Coined to be New York theater’s first-ever production to be written by five Asian American playwrights for Asian American actors over the age of 60, the masterful monologues explore universal themes of isolation, identity, and memory. To capture the significance of the subject matter, scenic and lighting design proved to be key ingredients in carrying OUT OF TIME at The Public’s Martinson Hall.

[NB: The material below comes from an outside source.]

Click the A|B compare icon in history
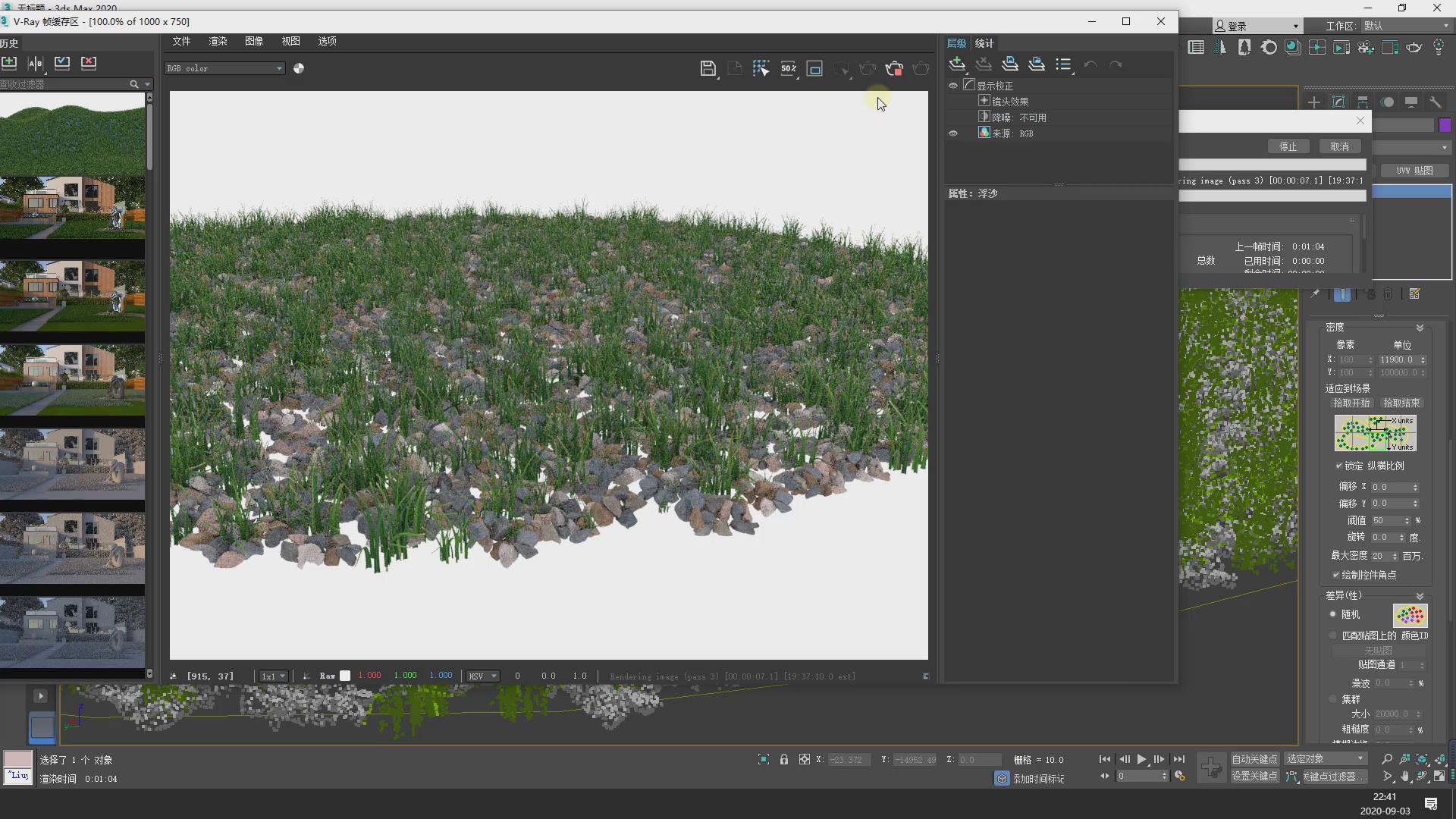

Scenic Designer Kimie Nishikawa, who’s part of New York City-based design collective dots, and Lighting Designer Reza Behjat share their unique experience weaving the theatrical tapestry onto one stage.

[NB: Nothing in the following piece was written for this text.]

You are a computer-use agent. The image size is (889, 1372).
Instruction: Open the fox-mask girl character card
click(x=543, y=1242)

“I have this habit of collecting images that I think are interesting, like in my daily life, and just put them in a folder,” Nishikawa said. “And so when I read the plays, I thought about this image, which I already had from a few years ago. So this was kind of the starting point for me.”
The image is of a large, carpeted room with a handful of chairs with an exit point seemingly into another similar space. Other than that, empty. Nishikawa was excited to share the spark of inspiration for the production with Director Les Waters, who equally shared her excitement, at their first meeting.
“All of [the plays] did have this sense of waiting for something,” she explained. “There was this anticipation in each of them. I don't know what they were waiting for, but from there, I had this thought of, ‘Oh, maybe it could be this ethereal waiting room, or like this liminal space.’”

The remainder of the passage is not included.